Kemarin sekitar jam 04 sore saya melahap dua buku sampai menjelang magrib dan setelah magrib saya melanjutkan satu buku lagi, walau tak semua saya selami lembaran-lembarannya.
Sebagaimana anda, ketika membaca buku tentu banyak sekali pelajaran yang dapat kita petik untuk menjadi refleksi dan sudut-sudut pandang untuk melihat kehidupan dengan lebih baik, tak jarang kita hanyut dalam semilir kata-kata, hembusan-hembusan kalimat, dan terpaan gagasan yang ada dalam sebuah buku.
Benarlah jika buku adalah jendela dunia, walau bagi saya pemaknaan tersebut masih sangatlah sempit, sebab jika ingin diperluas lagi harusnya menjadi ladang yang luas seluas dunia itu sendiri, tempat dimana kita, bisa mencicipi segala pemikiran, pengetahuan, dan wawasan dari beragam pohon-pohon disipilin ilmu maupun genre-genre tulisan.
Selalu ada pelajaran berharga setipis apapun buku itu, namun kemarin, seperti tadi yang saya katakan--selepas magrib membaca satu buku lagi--saya seakan diberi pukulan hebat dari poster-poster kecil huruf abjad dan angka yang dipelajari adik saya di rumah.
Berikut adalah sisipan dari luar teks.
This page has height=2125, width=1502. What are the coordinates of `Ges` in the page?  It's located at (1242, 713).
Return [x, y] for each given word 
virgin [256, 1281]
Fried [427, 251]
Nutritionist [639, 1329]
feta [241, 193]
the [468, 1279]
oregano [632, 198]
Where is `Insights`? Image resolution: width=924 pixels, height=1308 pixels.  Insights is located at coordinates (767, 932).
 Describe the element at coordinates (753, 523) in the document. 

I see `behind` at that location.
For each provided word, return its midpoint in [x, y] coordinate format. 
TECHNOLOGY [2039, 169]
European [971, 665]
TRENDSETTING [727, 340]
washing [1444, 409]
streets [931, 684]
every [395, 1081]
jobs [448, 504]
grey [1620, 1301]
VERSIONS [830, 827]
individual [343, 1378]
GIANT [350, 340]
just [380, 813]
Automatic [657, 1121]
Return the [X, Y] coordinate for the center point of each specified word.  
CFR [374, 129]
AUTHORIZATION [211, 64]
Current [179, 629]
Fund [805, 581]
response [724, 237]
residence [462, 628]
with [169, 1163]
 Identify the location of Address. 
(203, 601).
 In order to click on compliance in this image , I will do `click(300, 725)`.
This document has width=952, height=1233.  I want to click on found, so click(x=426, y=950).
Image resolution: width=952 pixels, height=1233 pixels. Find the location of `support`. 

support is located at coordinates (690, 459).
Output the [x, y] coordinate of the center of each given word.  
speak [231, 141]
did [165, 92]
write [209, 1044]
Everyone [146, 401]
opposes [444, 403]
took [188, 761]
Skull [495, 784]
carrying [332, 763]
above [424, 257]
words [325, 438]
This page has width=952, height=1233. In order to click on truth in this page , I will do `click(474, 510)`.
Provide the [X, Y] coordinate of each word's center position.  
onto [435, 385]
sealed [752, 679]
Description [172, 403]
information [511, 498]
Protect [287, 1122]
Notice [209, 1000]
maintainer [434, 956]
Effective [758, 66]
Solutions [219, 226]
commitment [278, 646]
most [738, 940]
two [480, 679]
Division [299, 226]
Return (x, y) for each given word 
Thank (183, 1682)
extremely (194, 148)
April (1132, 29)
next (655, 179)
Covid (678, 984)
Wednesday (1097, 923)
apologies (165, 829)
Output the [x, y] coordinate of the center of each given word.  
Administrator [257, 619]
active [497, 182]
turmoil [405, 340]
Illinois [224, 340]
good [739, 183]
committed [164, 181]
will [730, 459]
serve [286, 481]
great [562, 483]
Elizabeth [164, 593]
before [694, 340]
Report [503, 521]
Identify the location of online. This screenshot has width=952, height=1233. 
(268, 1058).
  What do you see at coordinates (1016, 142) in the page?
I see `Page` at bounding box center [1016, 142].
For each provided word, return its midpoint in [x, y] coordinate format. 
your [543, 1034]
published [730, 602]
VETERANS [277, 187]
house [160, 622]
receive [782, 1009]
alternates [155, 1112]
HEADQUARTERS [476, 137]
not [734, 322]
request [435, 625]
Betapa tidak, saya yang sudah kuliah ini tentu telah banyak mempelajari ilmu sesuai disiplin keilmuan saya (walau sering tidak kumpul makalah hehe) dan telah berguru dari banyak dosen (walau kadang ada dosen yang killernya minta ampun hehe), serta telah merasa punya banyak pelajaran yang saya ketahui ketimbang adik-adik saya yang masih kelas 1 SD itu--saya harus sadar sesadar-sadarnya akan pelajaran paling berharga di depan adik-adik dari poster kecil huruf abjad dan angka yang ia masih eja penyebutannya.
Pelajaran berharga itu diawali ketika saya mulai melihat diri saya sendiri sewaktu masih kecil, dengan masih polosnya saya diajari oleh ibu untuk menyebut huruf abjad satu persatu dengan baik, begitupun dengan angka. Saya pun kemudian, berpikir jika bukan dari media poster-poster kecil huruf abjad dan angka yang dipakai ibu saya itu, sebagai sarana yang menghantarkan saya bisa membaca dan menjumlah angka-angka, bisa apa saya hari ini?.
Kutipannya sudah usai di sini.